The Olympics are over, so the political games begin in earnest. Over the weekend, presumptive Republican Presidential nominee Mitt Romney made his first revealing executive decision when he tapped Wisconsin Congressman Paul Ryan to be his running mate.
The selection changes the contours of the U.S. political race, as veep selections often do. It probably does not create any near-term consequences for the markets, but as and if the Romney/Ryan ticket gains in the polling (as they surely will; for starters, announcing a VP pick almost always produces a bounce but also this tends to energize the base that Romney absolutely needs good turnout from to win) it is likely to be beneficial to equity markets at the margin. The improvement, if it happens, will not be uniform. Some industries, such as autos, which benefit from direct government largesse will probably do worse; but the notion that smaller government may be in train with somewhat greater probability is likely to have positive impact on perceived long-term values. And any possibility that a fiscal conservative (that is, Ryan, not Romney) might be a senior member of the executive branch is likely to have salutatory effects, all else equal, on U.S. Treasury credit as well.
More than likely, these effects will be mere ripples in a much more turbulent pond. In an ordinary Presidential election cycle, markets and market sectors can ebb and flow with the fortunes of the incumbent and challenger; this cycle though is anything but ordinary. European events can, and most likely will, dominate the macroeconomic picture as well as global risk appetites and foreign exchange swings. Which is to say: you can cheer for whoever you want in this election, without worrying whether it will help your investments!
While most of Europe remains on holiday (and more and more Americans seem to want to emulate that behavior), market action remains excruciatingly slow. At 3:15 ET today, New York exchange volume was only 275 million shares and even the usual surge into the close only brought the total to 450 million. In a year of slow days, this was slower than slow. In fact, I was only able to find one session (other than half-sessions around Christmas or Thanksgiving) in the last ten years or so that had a lower volume number: the Monday after Christmas in 2010!

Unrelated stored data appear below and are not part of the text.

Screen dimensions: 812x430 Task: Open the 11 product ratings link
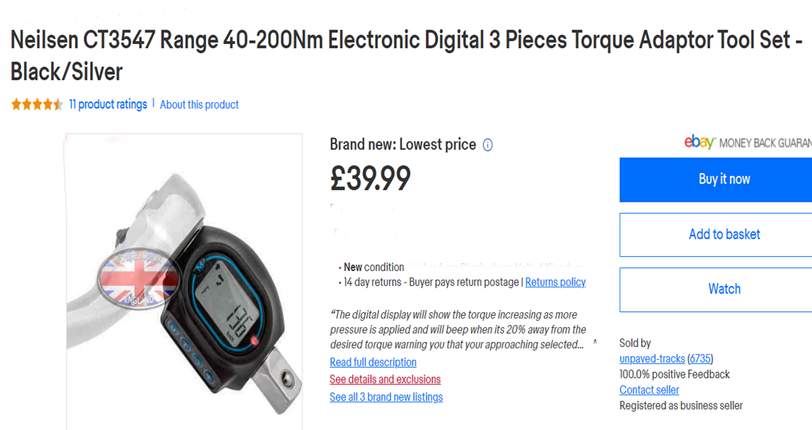point(108,104)
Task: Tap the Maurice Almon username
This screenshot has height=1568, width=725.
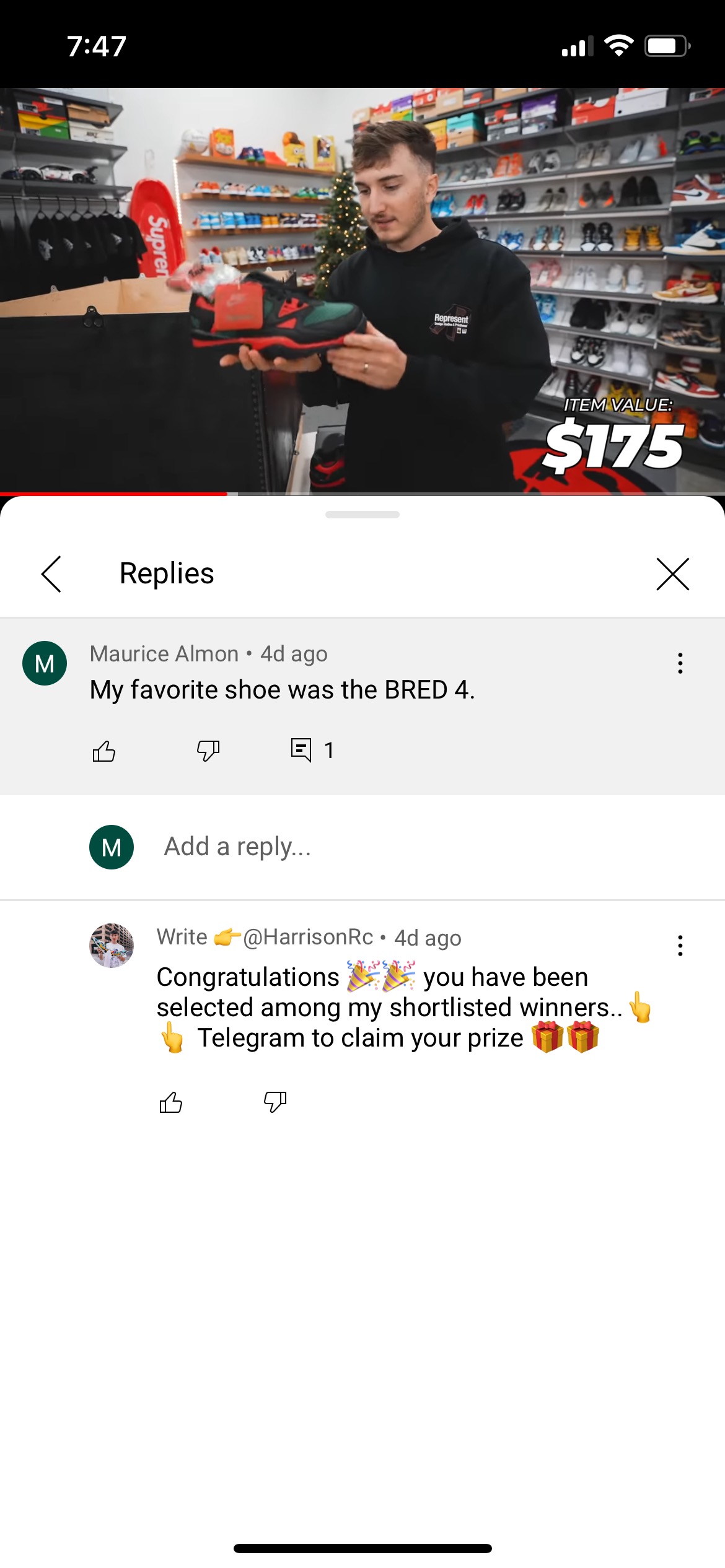Action: [x=164, y=654]
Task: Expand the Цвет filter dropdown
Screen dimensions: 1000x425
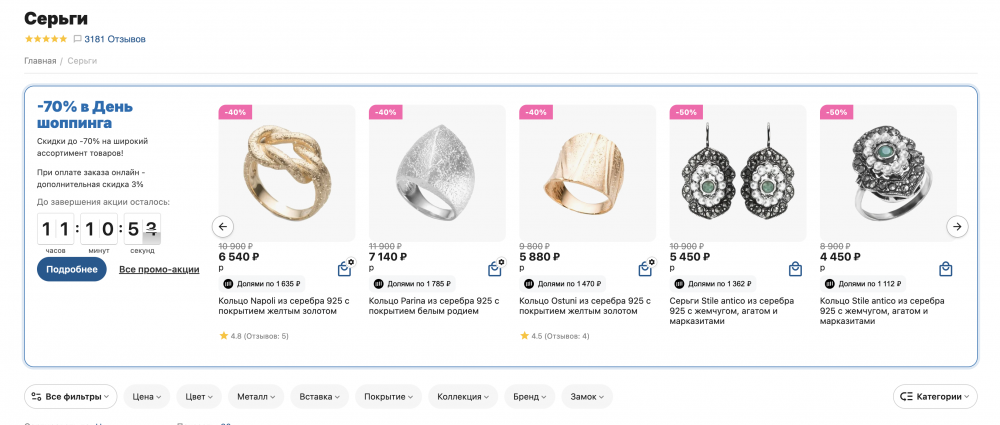Action: (x=200, y=397)
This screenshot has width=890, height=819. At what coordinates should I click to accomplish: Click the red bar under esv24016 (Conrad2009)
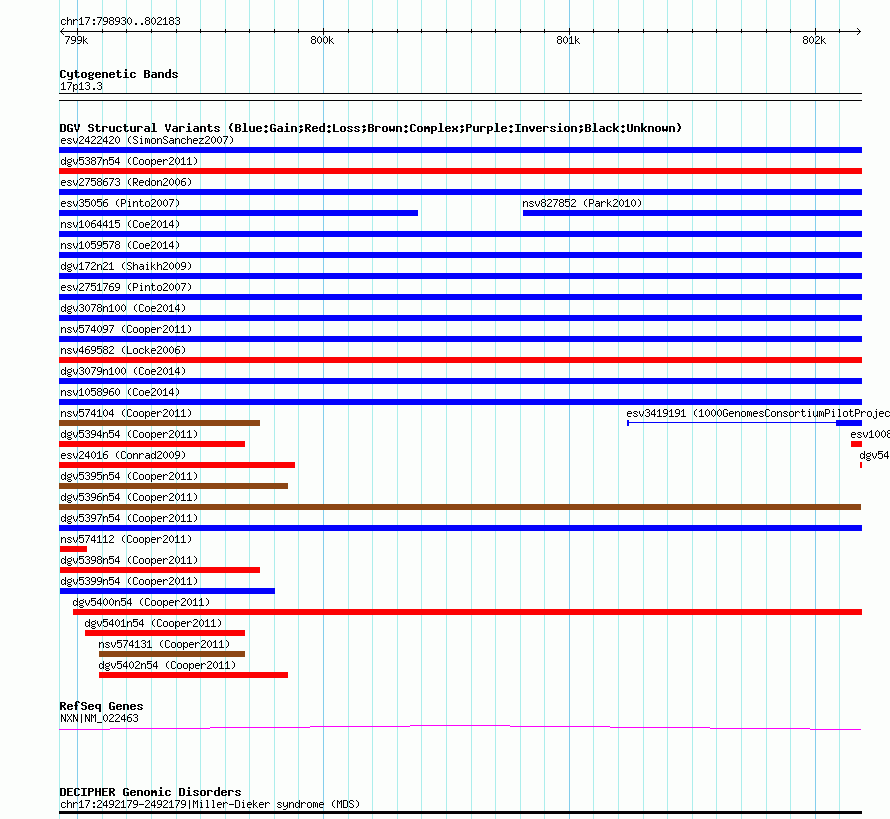coord(177,465)
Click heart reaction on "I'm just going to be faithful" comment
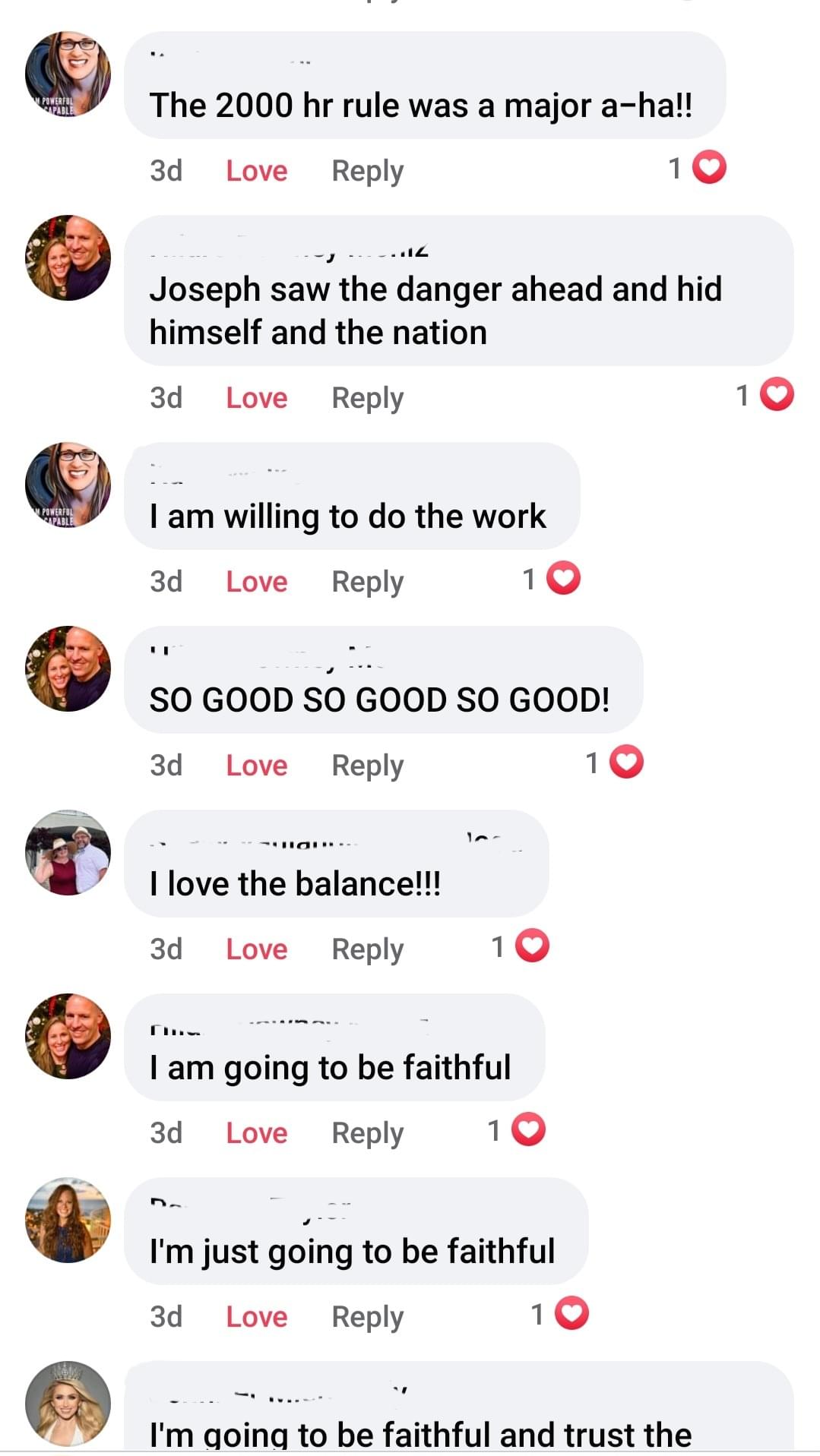The height and width of the screenshot is (1456, 820). 572,1314
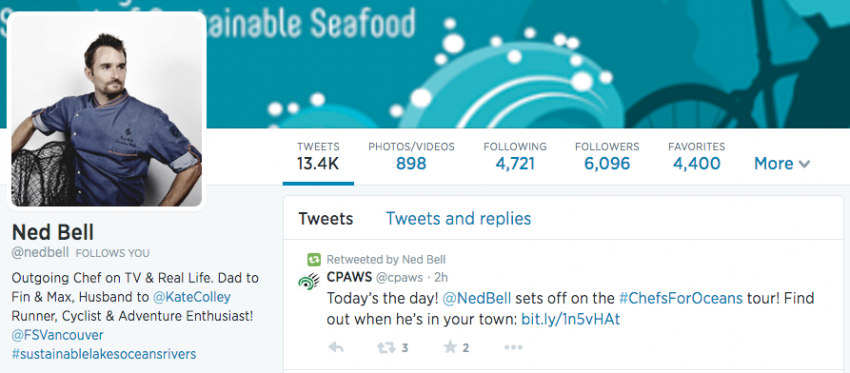
Task: Click the #sustainablelakesoceansrivers hashtag
Action: 104,354
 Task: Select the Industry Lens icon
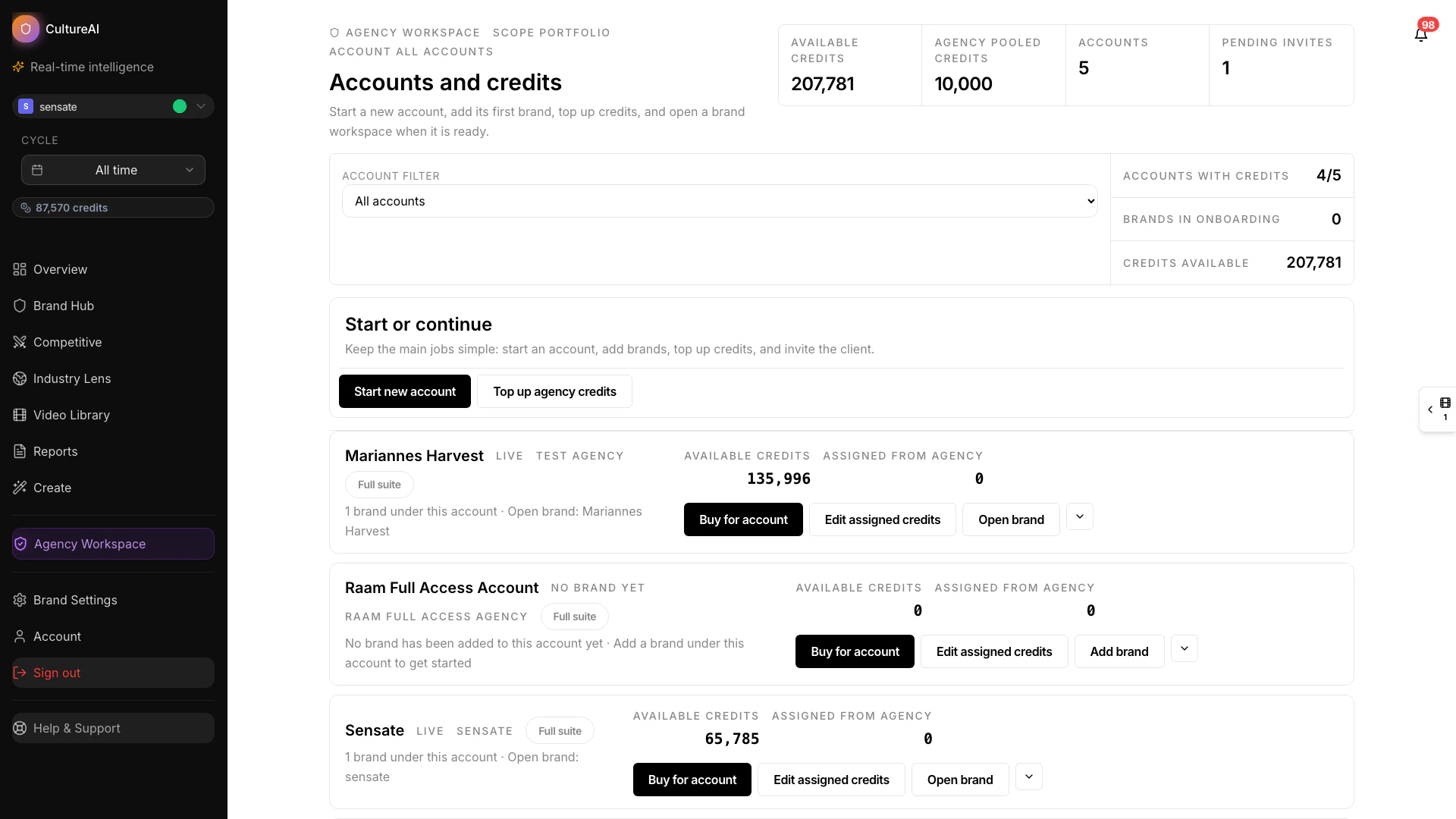[x=20, y=378]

This lack of liquidity, with the stock market so near to setting new (nominal) highs for the year, creates instability even as it appears to suggest stability. As I argued last week, when liquidity is low there is a larger cost to initiating any move - but any move that happens is likely to be bigger.
Add to that the fact that many investors have turned to covered-call writing to earn "extra income." Admittedly, I only have this anecdotally, as I was approached at a backyard party recently by someone who was writing naked puts (actually, they were writing covered calls, but because of put-call parity we know that that is exactly the same as writing naked puts with the same strike) and seemed to not understand my question about whether implied volatility was high enough to make that worth the risk.¹ Which, since the VIX is at its lowest level since early 2007, it's probably not (see Chart, source Bloomberg).
If this anecdote generalizes, and there is widespread selling of options, then it takes a dangerously-illiquid situation and makes it even less stable. With lots of gamma outstanding, what tends to happen is that small moves become microscopic moves since long-gamma hedgers try to recapture their time decay (selling rallies and buying selloffs), but large moves become really large moves because short-gamma investors try to save themselves from blowing up (buying into a market rally that they're missing, or selling stocks that are abruptly plunging, overwhelming their small 'income' advantage). I would be a much better buyer of options here, even in the middle of boring August.
Now, although markets are currently quiet, and government committees and the like are less-active as well (and in the U.S., elected officials are heading out to politick for the next few months), it doesn't mean that there's a complete lack of action. Indeed, with Dodd-Frank now steamrolling towards implementation, there are pockets of frenzied activity! One story that I saw today (which has nothing to do with Dodd-Frank) is interesting to investors since it lowers the hurdle for eliminating the payment of Interest of Excess Reserves (IOER). The title of the P&I Online story was "Money fund firms prepping in case SEC breaks the buck," and it described how the SEC plans to vote on August 29th on whether to issue a formal proposal requiring the sponsors of money market funds to either create a 'capital buffer' (perhaps similar to what the NY Fed recently proposed, and I mentioned here) or adopt a floating NAV policy rather than guaranteeing a $1 price.
We've discussed both of these proposals before in this space, but for today the significance is that if the floating NAV policy is generally adopted by money funds, the argument that a zero IOER could destroy money funds goes away. Since this is very likely to happen soon, either alone or as part of a parcel of monetary policy maneuvers, it is not insignificant that the SEC is pressing this issue.
Tomorrow the scheduled economic data includes Retail Sales (Consensus: +0.3%/+0.4% ex-auto). Core retail sales have been negative for the past three months in succession, something we hadn't seen since mid-2010. Four in a row would make the streak the longest since 2008, and I think it would be taken quite negatively by the markets. A positive print by Retail Sales isn't terribly significant by itself, since the series is quite volatile, but may be enough - even though expected - to continue to push the bond market lower.
¹ Note: if you do not understand and/or are not intimately comfortable with the definitional equivalence between a covered call and a naked put, then I will put my "friendly advice" hat on and beseech you, for your own good, not to sell options until you do!